The pay is less than what I make, although not bad with my Ph.D. and experience.
Lesson plans, grading, other people's children, other children's parents, no freedom to eat or use the bathroom when I want. And other teachers like to whine! I hate whiners! They cut up in meetings, complain about paperwork, backstab, you name it. Anything they fuss at students for they are worse. And I know, because I did all that at four different schools, three districts, and even a private school. Plus I had a job in state professional development training teachers.
So if I'm such a hater, why am I considering going back?
Good Question.
I am bored in my current job. I'm BLOGGING now for Chrissake!

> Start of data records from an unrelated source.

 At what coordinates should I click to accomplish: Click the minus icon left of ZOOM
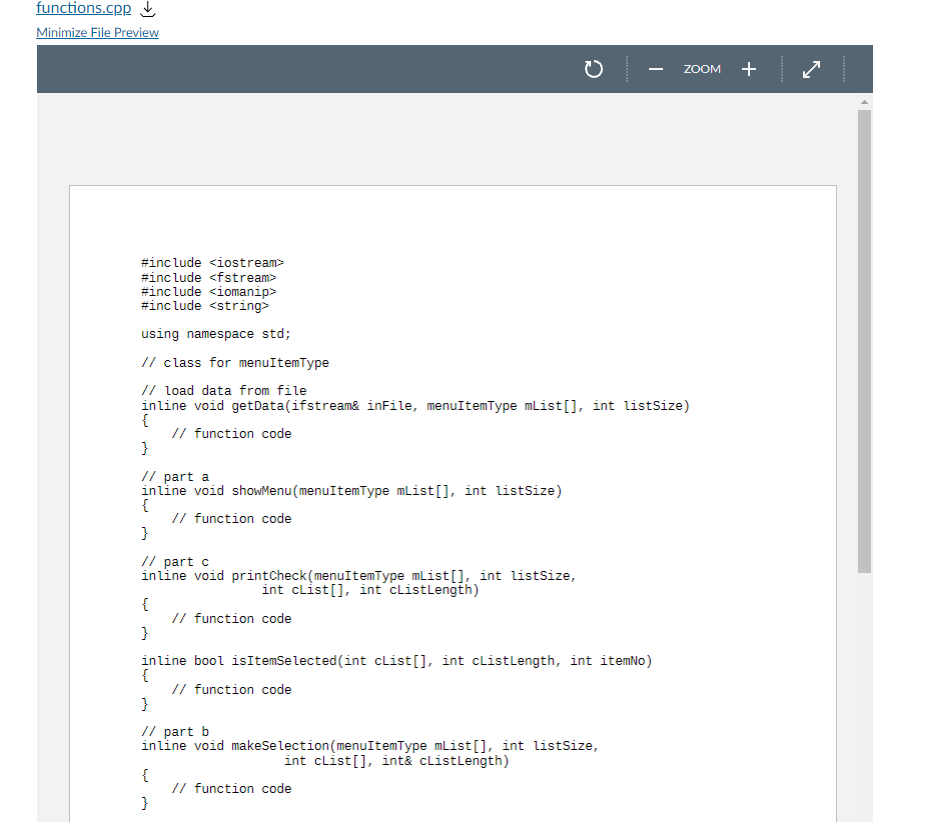tap(655, 69)
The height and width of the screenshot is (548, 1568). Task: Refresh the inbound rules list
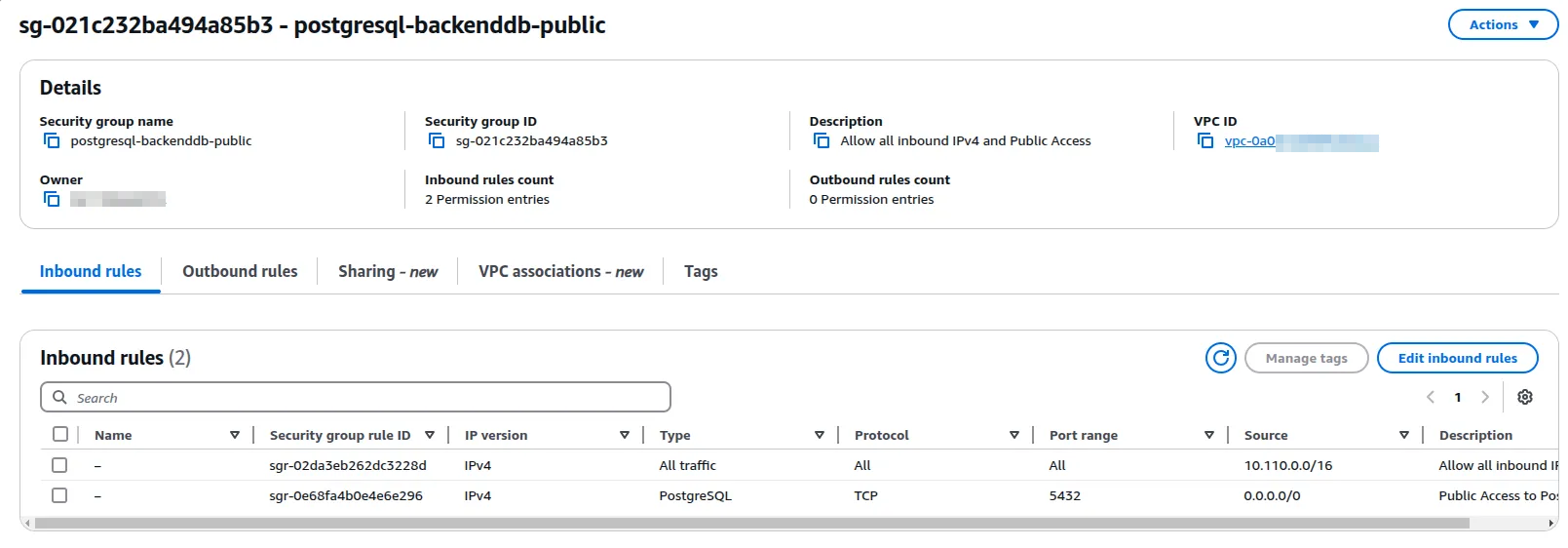click(x=1220, y=358)
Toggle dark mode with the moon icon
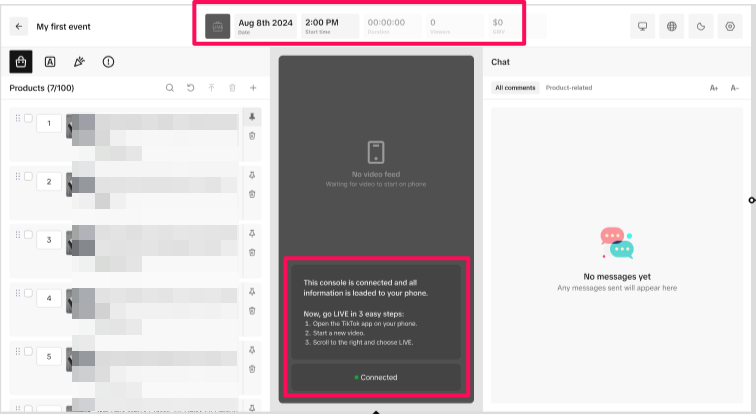The width and height of the screenshot is (756, 414). (x=701, y=27)
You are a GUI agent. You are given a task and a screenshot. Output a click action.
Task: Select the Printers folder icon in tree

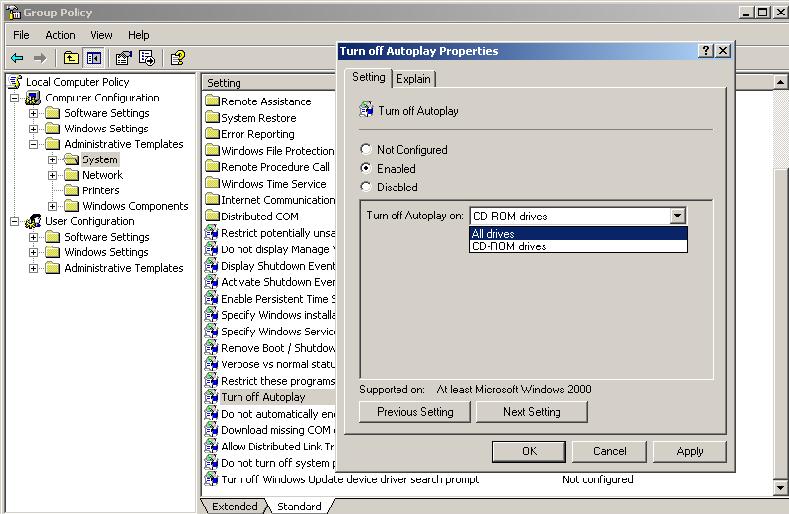72,190
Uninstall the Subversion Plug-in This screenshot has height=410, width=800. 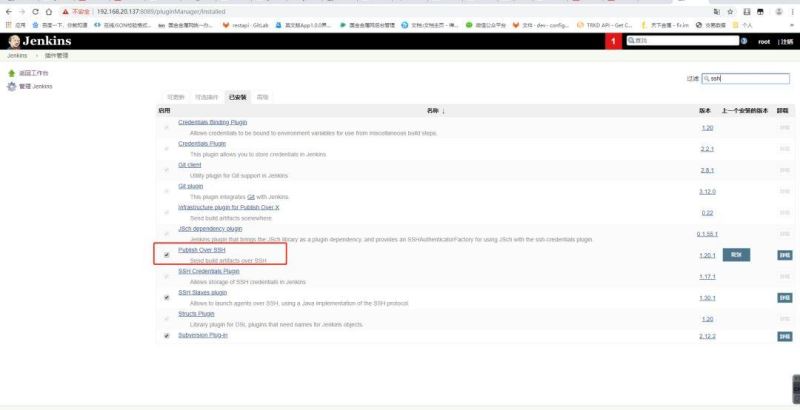coord(784,336)
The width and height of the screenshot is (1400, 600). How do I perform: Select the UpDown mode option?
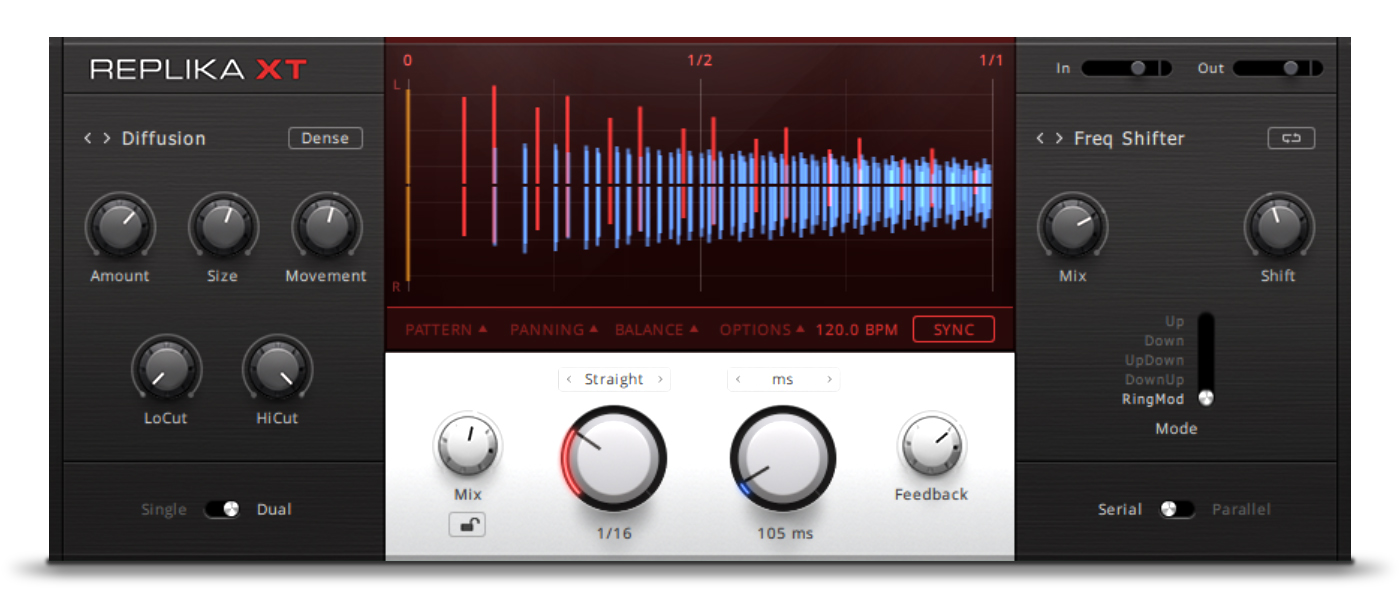[1155, 360]
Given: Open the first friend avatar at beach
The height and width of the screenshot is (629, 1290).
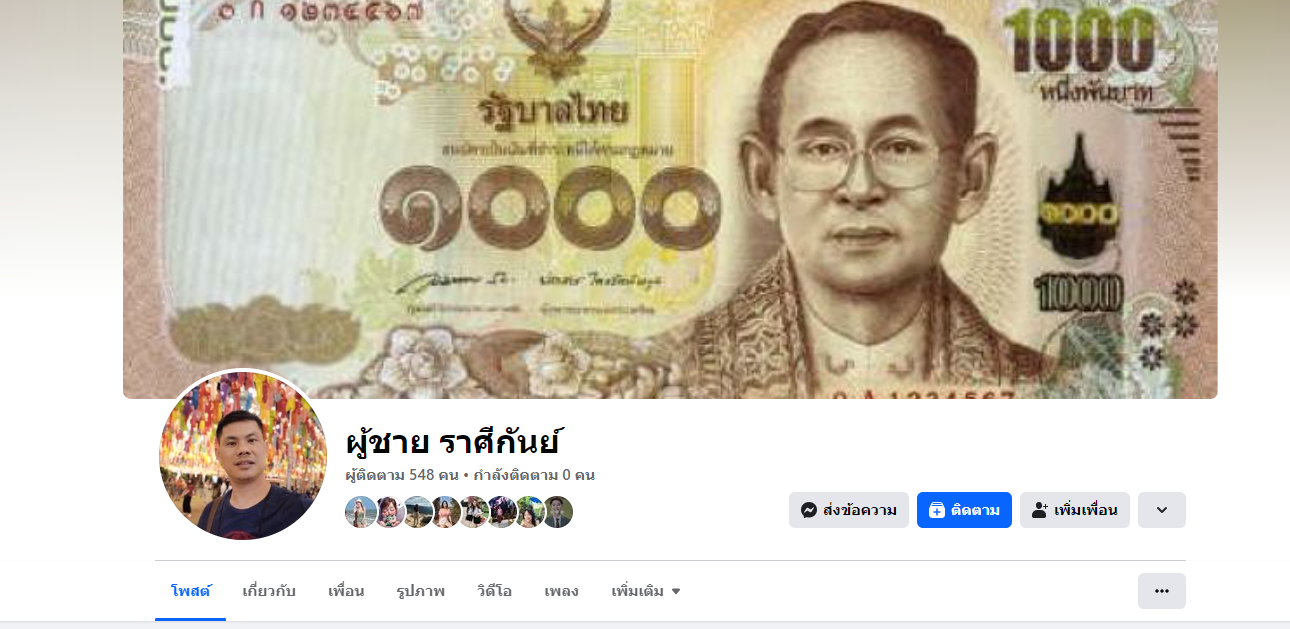Looking at the screenshot, I should [361, 512].
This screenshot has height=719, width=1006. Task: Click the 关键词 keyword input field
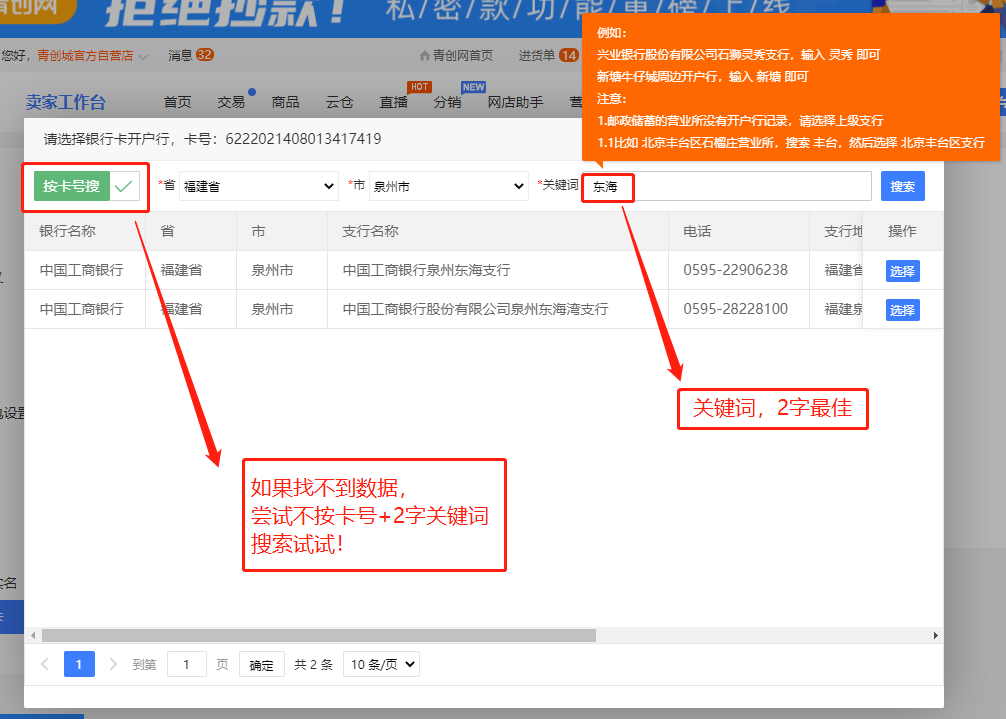pyautogui.click(x=728, y=186)
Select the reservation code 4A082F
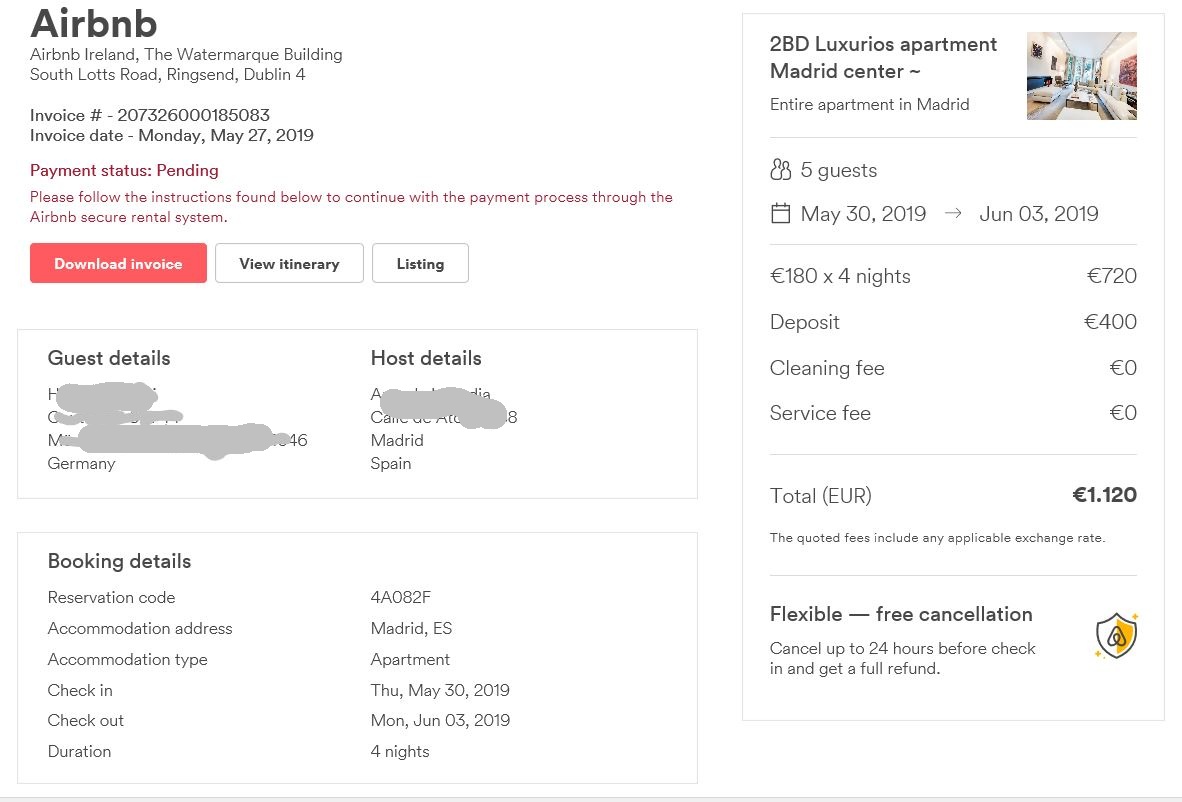This screenshot has width=1182, height=802. (x=400, y=597)
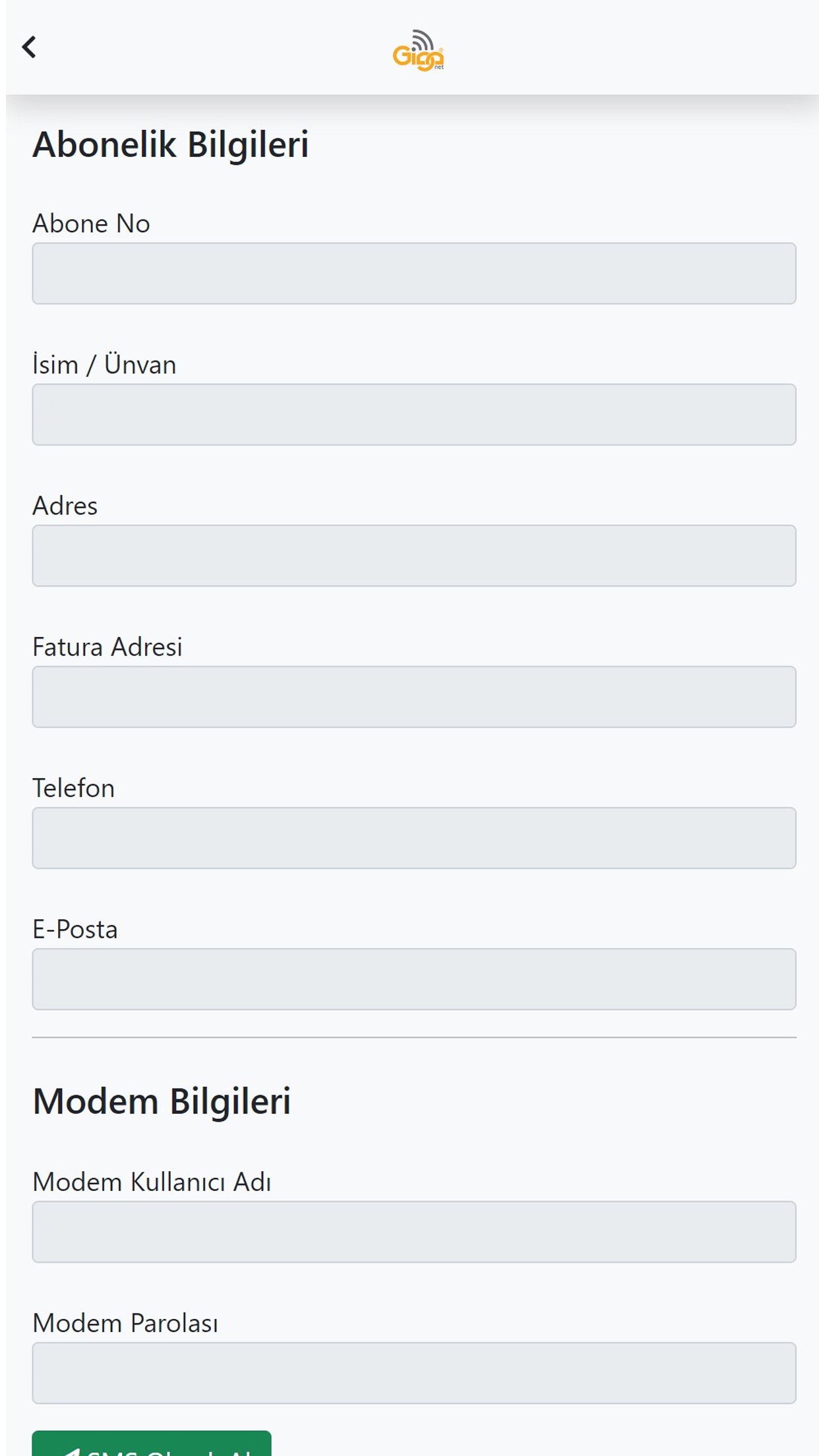
Task: Tap the Modem Parolası label
Action: [125, 1323]
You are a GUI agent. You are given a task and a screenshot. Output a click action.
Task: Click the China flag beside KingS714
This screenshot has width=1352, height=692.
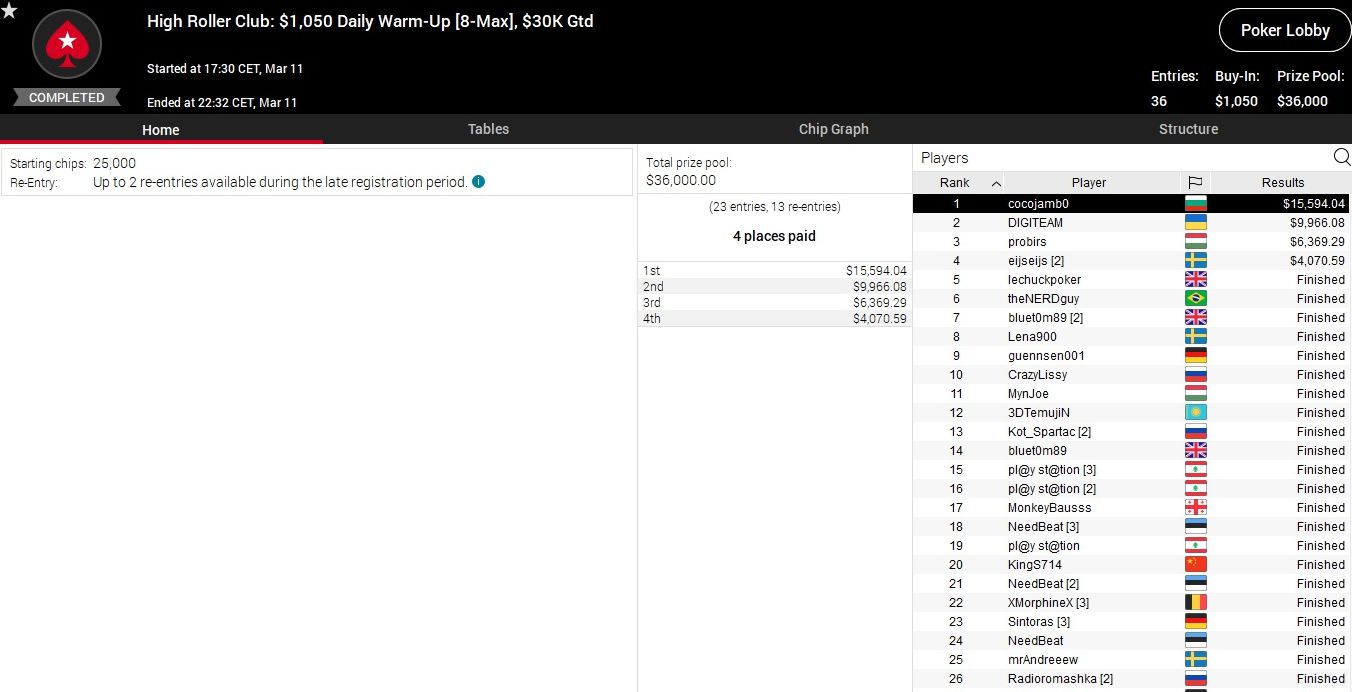click(x=1195, y=564)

The hours and commute suck. People hate me b/c I'm state employed (for real, my mom introduces me to other teachers as the enemy). And most importantly, my babies are starting school. My sister watches them now and all three have stayed with relatives all their lives. I'm feeling super guilt about having them in school all year and summers too. I fell like teaching will allow me to have precious time with them that I don't get now.
Now don't think I'm kidding myself. I know during the summer they'll be watching tv, or at friends', I'm no June Cleaver. I never said the guilt was rational. They might be better off in a camp with structure and activities. I also feel a tug to do it right this time. I know I wasn't that bad, parents have told me they wish I would teach again. But with the shortage, I think I'd make more of a difference with 25 kids than trying to get the adults in charge to change like I'm doing now. Ironically, I left the classroom b/c I wanted to affect change on a larger scale. But guilt is a mo fo and it makes you do wierd things.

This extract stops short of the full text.